Nigel began work at Karl Pearson's well-funded Eugenics Record Office at University College on May 1, 1910. After a brief orientation during which he was told, "The principle goal of the ERO is without political agenda, but is in fact a search for truth," his initial assignment was to perform the complex calculus linking what were thought to be inherited characteristics with the proximity of familial relationships. He worked in a room with long tables amidst mostly women. Pearson employed top female graduates in mathematics because he was able to pay them less. Although the makeup of his co-workers required some adjustment, in time Nigel adapted to the personal chatter, and was able to engage in conversation during rare interludes between silent working. His duties required intense concentration, as the computations were laborious. Distractions easily produced errors that were hard to locate after the fact. While the women worked without complaint, Wellbourne grew weary of the tedium. Fortunately, each worker was given a complete data set regarding some particular human characteristic. Nigel had been lucky that he was initially assigned calculations related to observed intelligence. He found the subject of his particular calculations to be of much greater interest than studies of the more distasteful human characteristics, such as drunkenness, disease, licentiousness, physical malformation, nomadism, and similar symptoms of wantonness and degeneracy. Such were the range of "defectives," as eugencists termed it, that were studied at the lab. To keep himself fully engaged, he looked for ways to improve the research process. Not long after beginning his job, Wellbourne observed that comparing subjective ratings of student intellect with the proximity of familial relationships would not enable the precise measurement that the nature of the problem warranted. Absent the proof of a Gaussian distribution, and with a relatively small sample of data, he repeatedly asserted to anyone who would listen that Spearman's statistical approach would have been a better choice.
[Of such finicky parsing are scholars made.]
He had said so in several formal letters to his superiors. After first being taken aback by criticism from a new employee, they ultimately conceded his point. It was a bold move, given the well-known rivalry between Karl Pearson and Charles Spearman, acknowledged leaders in the field of statistical computation.
Although the ERO's calculation methods were not modified, his superiors began to pay closer attention to Wellbourne. They had seen in him something that, though peculiar, might augur a more significant future role. Not long after he sent his last letter on calculation methods, Wellbourne penned another recommendation. Examining the files where the field-workers' case notes were kept, Nigel concluded that the coding system could be improved.
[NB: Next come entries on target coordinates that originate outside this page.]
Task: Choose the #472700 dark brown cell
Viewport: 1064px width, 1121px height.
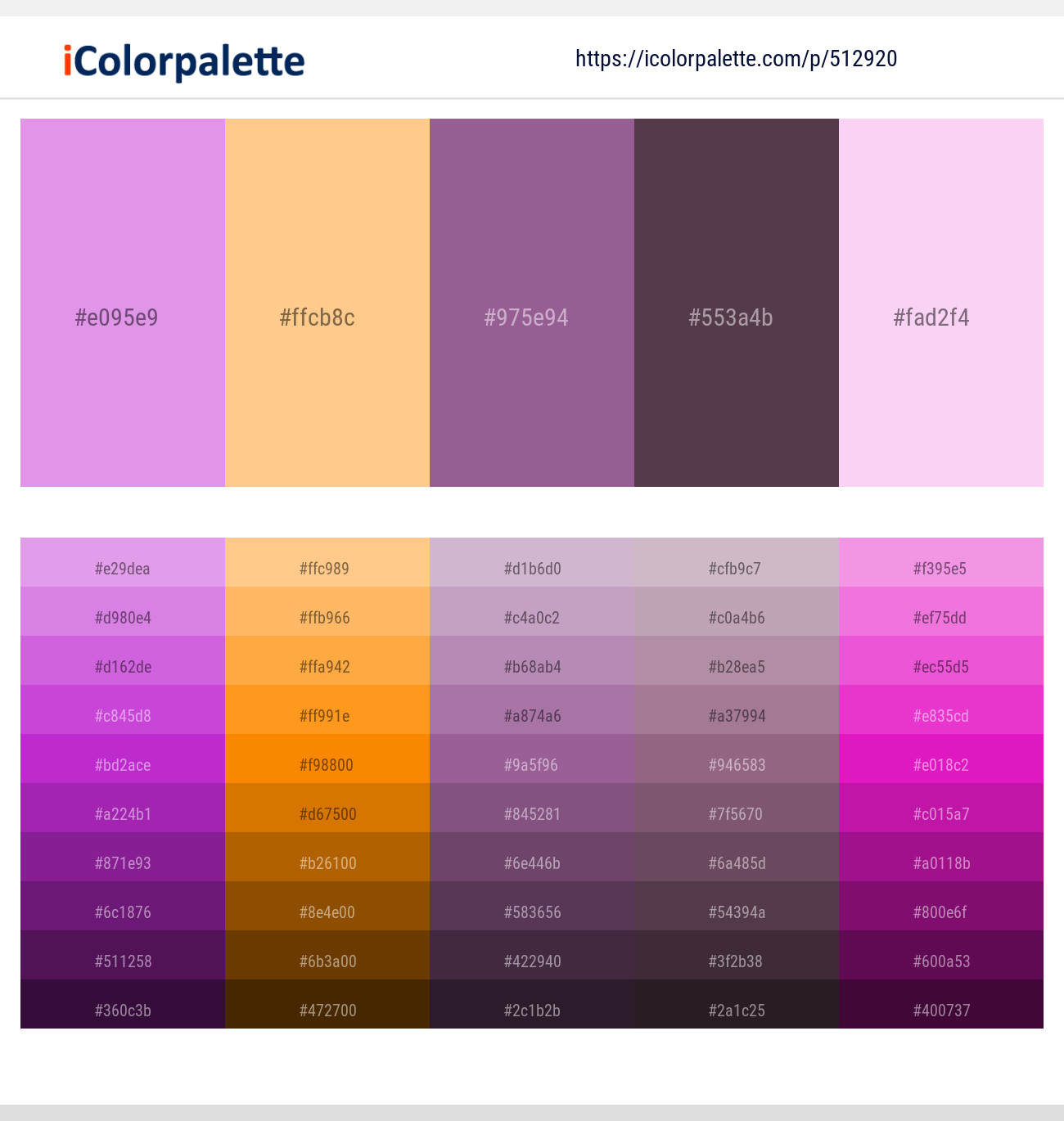Action: point(327,1004)
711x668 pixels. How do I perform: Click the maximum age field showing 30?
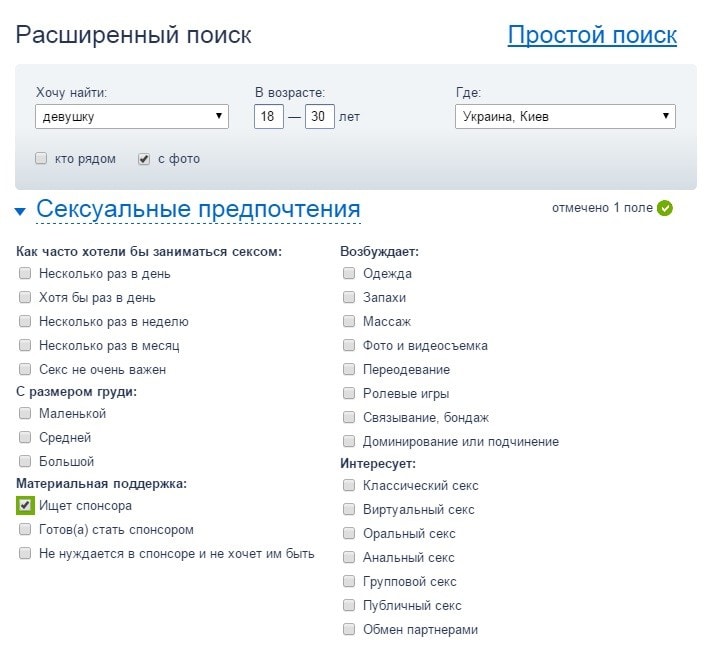tap(319, 117)
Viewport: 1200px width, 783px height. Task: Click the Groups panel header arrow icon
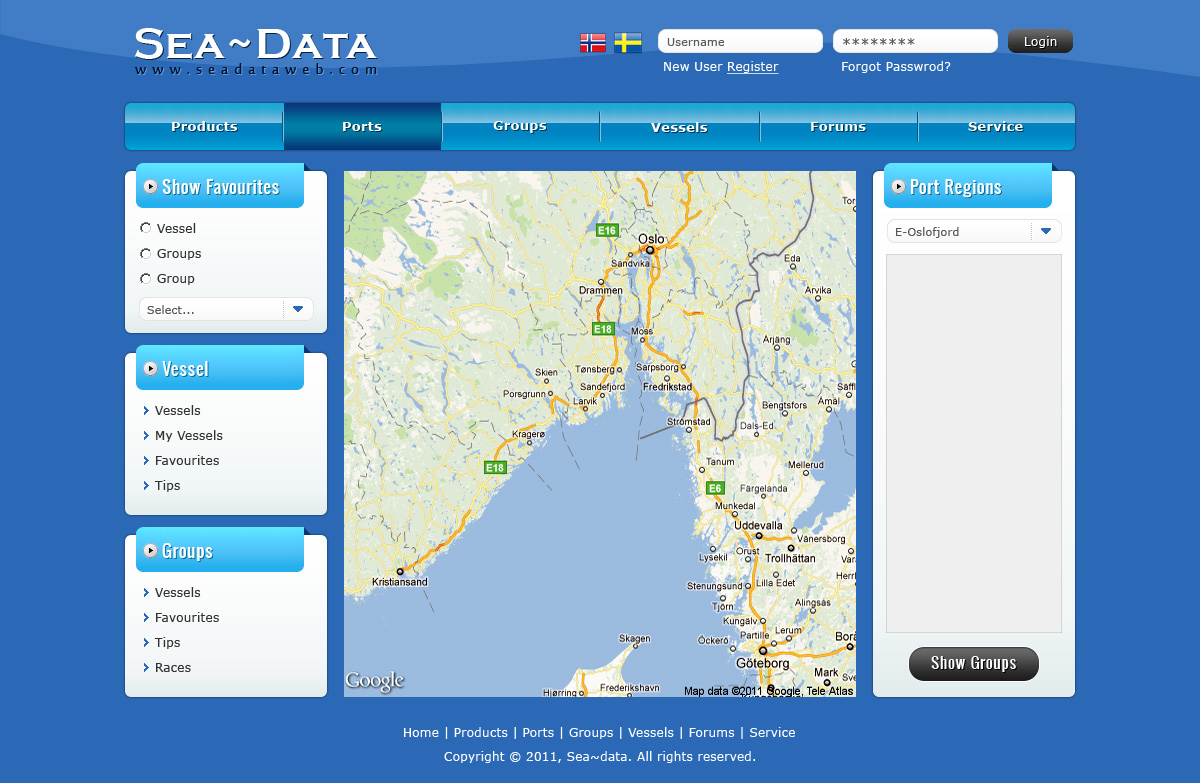tap(150, 550)
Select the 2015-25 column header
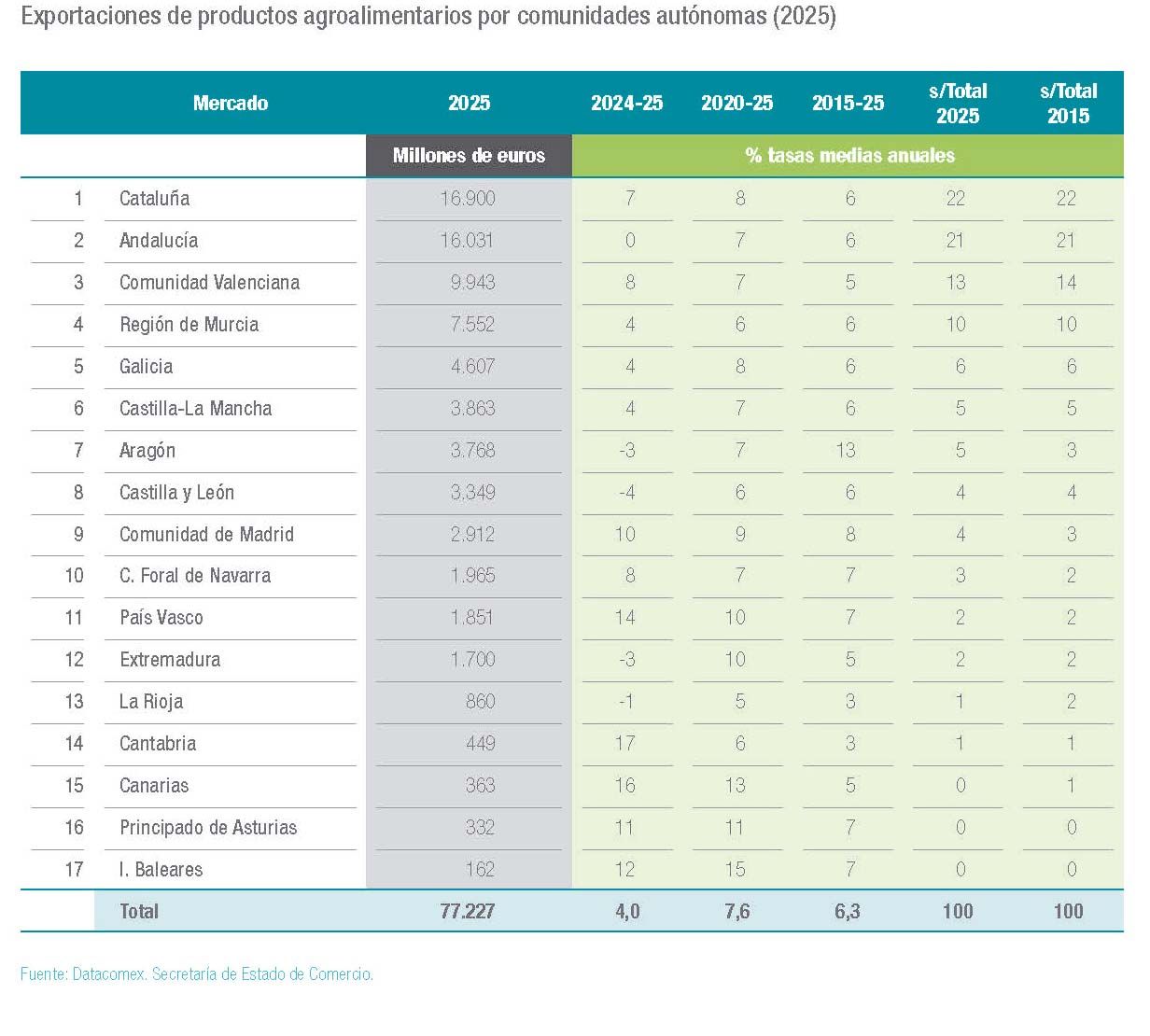The height and width of the screenshot is (1036, 1150). (848, 104)
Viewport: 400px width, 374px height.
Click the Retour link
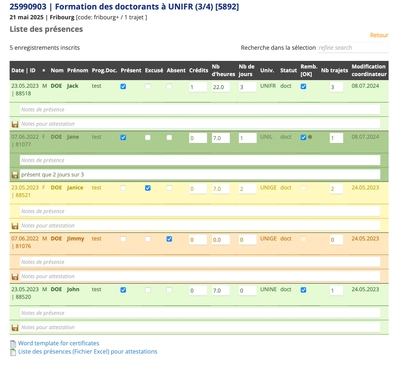(x=379, y=35)
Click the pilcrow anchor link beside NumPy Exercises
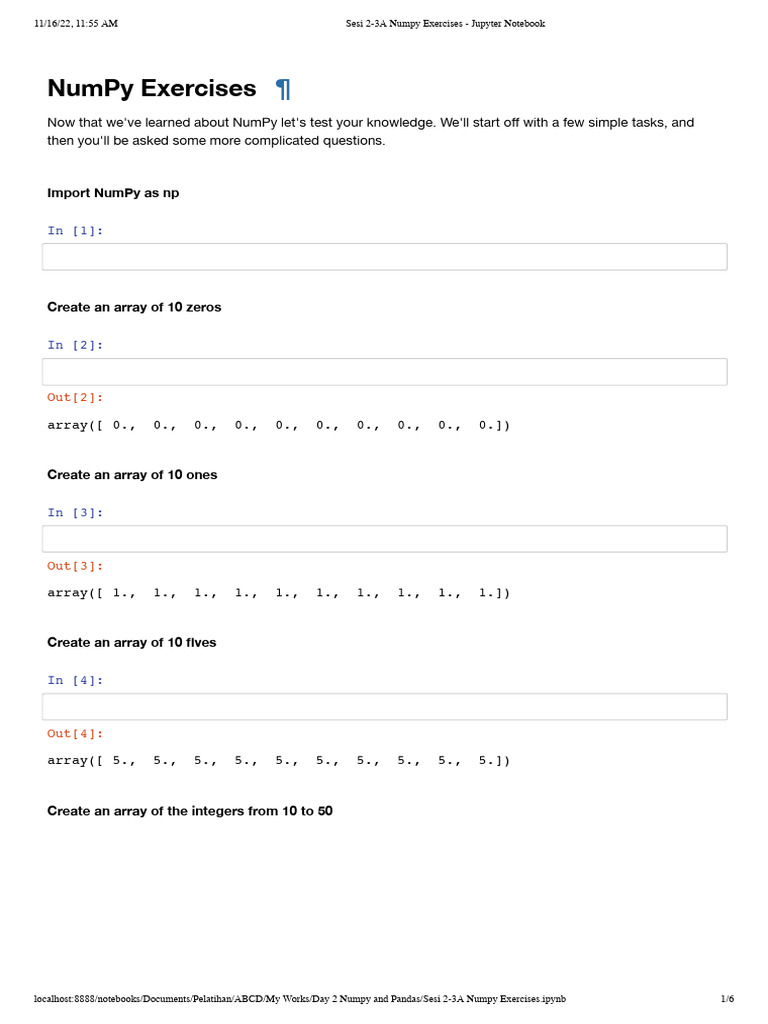The height and width of the screenshot is (1024, 768). 283,89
He proposed that each case questionnaire would be given a five-place category code. The first digit, on a scale from one to four, would indicate intelligence, with 1 being superior and 4 deficient. The second digit would be numerically coded to indicate temperament, such as lunacy, pauperism, criminality, promiscuity, well adjusted and the like. The third code would indicate morphology, or peculiar physical characteristics, such as head or extremity deformities, or movement anomalies. The fourth would indicate any special ability, such as math skills, musicality, or athleticism. The fifth would be a familial or surname indicator to indicate family groupings. Admittedly more laborious, his approach would enable researchers to quickly spot patterns within and between characteristics. One could see at a glance at the files that those with exceptional math skills, for example, tended to have higher ratings of intellect.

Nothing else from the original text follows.